### TASK TO CARRY OUT
Starting at the row that contains "How do I perform: Click the BREZPLAČNA" and running through the last row, inclusive, copy the rows again, changing "briefcase" to "suitcase" and leaving everything else the same.

------------------------------------------------------------------------

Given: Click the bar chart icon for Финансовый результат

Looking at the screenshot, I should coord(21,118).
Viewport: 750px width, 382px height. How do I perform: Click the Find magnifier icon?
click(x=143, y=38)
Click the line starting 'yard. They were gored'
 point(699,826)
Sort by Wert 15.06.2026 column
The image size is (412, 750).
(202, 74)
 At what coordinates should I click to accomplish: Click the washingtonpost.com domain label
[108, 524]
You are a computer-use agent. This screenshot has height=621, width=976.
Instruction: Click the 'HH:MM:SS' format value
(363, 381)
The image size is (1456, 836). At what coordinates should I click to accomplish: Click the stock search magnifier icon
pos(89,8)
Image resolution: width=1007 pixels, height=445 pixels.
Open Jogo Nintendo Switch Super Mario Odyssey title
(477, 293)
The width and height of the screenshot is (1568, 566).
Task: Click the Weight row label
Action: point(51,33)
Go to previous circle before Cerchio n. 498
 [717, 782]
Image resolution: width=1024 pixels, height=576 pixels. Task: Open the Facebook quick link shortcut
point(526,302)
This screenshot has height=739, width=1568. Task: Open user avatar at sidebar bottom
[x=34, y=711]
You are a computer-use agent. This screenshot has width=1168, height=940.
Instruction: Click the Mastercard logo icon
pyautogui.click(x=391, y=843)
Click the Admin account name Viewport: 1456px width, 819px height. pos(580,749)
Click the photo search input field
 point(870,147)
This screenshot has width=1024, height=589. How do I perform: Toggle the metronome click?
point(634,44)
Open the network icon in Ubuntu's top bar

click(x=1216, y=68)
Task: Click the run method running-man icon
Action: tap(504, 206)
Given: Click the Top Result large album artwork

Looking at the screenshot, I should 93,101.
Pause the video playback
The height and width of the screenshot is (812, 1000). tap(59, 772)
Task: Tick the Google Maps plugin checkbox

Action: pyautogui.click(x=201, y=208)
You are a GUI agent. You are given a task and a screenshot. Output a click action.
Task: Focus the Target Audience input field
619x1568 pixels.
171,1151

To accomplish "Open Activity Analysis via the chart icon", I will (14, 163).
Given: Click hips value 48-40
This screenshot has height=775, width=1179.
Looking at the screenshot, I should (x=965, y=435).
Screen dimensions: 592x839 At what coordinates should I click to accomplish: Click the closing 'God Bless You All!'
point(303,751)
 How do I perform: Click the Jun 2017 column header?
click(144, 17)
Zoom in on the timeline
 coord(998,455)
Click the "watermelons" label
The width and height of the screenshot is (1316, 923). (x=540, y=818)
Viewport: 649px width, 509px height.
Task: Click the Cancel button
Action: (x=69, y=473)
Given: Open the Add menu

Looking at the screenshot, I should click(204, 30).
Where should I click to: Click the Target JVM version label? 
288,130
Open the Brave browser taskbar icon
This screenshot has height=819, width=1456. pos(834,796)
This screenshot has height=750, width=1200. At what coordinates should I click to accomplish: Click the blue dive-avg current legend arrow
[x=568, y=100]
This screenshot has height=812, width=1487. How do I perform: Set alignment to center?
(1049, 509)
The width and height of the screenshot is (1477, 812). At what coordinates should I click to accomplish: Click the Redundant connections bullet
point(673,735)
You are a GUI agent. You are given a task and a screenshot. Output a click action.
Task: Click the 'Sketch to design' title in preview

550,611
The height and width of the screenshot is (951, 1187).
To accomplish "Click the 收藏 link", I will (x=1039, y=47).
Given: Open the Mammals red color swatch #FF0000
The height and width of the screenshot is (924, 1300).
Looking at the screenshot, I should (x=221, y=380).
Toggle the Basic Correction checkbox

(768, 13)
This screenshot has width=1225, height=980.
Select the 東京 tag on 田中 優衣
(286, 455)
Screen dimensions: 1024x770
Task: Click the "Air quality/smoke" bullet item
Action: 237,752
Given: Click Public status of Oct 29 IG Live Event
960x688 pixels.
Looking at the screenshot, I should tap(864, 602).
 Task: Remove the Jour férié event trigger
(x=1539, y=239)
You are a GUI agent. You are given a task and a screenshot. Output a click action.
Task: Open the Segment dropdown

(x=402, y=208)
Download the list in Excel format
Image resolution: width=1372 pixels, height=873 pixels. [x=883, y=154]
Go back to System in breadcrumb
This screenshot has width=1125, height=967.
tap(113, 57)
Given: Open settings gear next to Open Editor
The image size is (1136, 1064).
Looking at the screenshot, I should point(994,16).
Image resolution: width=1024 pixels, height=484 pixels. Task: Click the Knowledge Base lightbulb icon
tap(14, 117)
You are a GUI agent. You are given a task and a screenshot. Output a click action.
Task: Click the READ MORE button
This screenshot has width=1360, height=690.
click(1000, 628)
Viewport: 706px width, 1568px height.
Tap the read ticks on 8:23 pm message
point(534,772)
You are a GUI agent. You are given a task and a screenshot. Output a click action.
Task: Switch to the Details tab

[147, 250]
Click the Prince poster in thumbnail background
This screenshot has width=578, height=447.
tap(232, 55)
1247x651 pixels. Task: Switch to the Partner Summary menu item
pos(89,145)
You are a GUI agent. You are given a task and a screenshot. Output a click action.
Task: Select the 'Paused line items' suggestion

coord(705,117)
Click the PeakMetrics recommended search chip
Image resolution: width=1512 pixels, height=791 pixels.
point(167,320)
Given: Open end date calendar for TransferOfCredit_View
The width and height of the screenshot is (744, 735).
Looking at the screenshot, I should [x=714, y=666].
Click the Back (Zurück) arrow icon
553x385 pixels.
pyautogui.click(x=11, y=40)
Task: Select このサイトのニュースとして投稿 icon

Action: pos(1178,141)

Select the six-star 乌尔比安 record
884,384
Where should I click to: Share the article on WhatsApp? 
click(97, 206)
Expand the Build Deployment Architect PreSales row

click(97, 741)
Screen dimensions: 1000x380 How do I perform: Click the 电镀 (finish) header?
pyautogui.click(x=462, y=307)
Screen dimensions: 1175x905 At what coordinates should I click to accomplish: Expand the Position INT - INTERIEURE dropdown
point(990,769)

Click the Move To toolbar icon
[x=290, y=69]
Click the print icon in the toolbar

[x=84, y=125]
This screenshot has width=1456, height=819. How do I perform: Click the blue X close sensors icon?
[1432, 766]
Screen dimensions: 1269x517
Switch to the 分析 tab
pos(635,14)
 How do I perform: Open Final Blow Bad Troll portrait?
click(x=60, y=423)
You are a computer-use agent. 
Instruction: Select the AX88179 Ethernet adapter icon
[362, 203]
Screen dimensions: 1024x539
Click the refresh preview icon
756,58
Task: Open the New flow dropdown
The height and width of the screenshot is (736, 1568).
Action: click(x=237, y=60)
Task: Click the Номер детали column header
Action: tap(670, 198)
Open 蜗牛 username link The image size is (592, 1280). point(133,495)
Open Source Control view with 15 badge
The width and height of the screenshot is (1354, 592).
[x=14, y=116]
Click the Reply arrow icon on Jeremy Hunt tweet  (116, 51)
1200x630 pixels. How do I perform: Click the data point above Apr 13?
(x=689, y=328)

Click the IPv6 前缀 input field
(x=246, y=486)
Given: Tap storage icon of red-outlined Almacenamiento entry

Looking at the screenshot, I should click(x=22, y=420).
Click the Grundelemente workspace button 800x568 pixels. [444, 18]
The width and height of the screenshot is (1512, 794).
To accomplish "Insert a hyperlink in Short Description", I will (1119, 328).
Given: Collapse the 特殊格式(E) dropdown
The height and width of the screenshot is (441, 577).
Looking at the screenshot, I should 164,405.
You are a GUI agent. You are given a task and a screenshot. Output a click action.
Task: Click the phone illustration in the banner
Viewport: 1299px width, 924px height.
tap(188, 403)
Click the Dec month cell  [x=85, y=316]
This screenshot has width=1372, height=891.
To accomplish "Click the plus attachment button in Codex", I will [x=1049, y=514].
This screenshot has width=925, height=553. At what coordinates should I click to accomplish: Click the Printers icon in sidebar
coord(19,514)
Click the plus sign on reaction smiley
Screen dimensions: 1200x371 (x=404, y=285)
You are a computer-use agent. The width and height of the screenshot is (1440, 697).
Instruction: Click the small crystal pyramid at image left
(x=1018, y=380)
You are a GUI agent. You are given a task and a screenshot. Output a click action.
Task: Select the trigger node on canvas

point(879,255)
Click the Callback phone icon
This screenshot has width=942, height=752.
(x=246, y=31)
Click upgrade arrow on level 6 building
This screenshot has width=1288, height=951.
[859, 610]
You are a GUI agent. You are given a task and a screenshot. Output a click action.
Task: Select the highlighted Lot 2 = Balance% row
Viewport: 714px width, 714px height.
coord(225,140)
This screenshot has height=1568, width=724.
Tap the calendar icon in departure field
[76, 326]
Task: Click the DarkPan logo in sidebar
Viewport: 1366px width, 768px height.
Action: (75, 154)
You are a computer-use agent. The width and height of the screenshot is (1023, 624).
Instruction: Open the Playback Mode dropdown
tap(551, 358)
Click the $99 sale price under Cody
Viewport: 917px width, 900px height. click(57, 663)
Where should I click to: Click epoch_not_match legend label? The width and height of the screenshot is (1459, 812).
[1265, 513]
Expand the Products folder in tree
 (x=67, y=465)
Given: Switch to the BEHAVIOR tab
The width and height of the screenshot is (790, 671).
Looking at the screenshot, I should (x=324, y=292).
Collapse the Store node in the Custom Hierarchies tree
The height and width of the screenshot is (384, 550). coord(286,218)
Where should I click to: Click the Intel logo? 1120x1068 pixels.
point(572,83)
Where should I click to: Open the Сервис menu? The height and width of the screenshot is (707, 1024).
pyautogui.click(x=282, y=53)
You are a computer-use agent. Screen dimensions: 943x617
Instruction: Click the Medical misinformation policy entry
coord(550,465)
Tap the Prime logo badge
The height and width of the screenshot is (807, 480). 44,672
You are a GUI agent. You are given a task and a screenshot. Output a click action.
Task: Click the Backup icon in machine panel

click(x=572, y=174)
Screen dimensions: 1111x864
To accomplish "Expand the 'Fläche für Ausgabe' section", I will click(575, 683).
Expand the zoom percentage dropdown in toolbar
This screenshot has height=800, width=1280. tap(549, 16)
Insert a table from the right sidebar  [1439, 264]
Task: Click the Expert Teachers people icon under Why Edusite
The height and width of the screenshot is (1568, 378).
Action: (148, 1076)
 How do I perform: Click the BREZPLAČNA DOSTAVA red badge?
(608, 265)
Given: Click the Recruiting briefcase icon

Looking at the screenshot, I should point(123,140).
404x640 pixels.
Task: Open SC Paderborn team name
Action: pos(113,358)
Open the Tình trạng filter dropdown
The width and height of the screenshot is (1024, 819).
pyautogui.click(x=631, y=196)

------------------------------------------------------------------------

### EXPECTED ANSWER
 How do I perform: Click the BREZPLAČNA DOSTAVA red badge?
(608, 265)
Given: Click the Recruiting suitcase icon

Looking at the screenshot, I should point(123,140).
404x640 pixels.
Task: Open SC Paderborn team name
Action: pos(113,358)
Open the Tình trạng filter dropdown
The width and height of the screenshot is (1024, 819).
pyautogui.click(x=631, y=196)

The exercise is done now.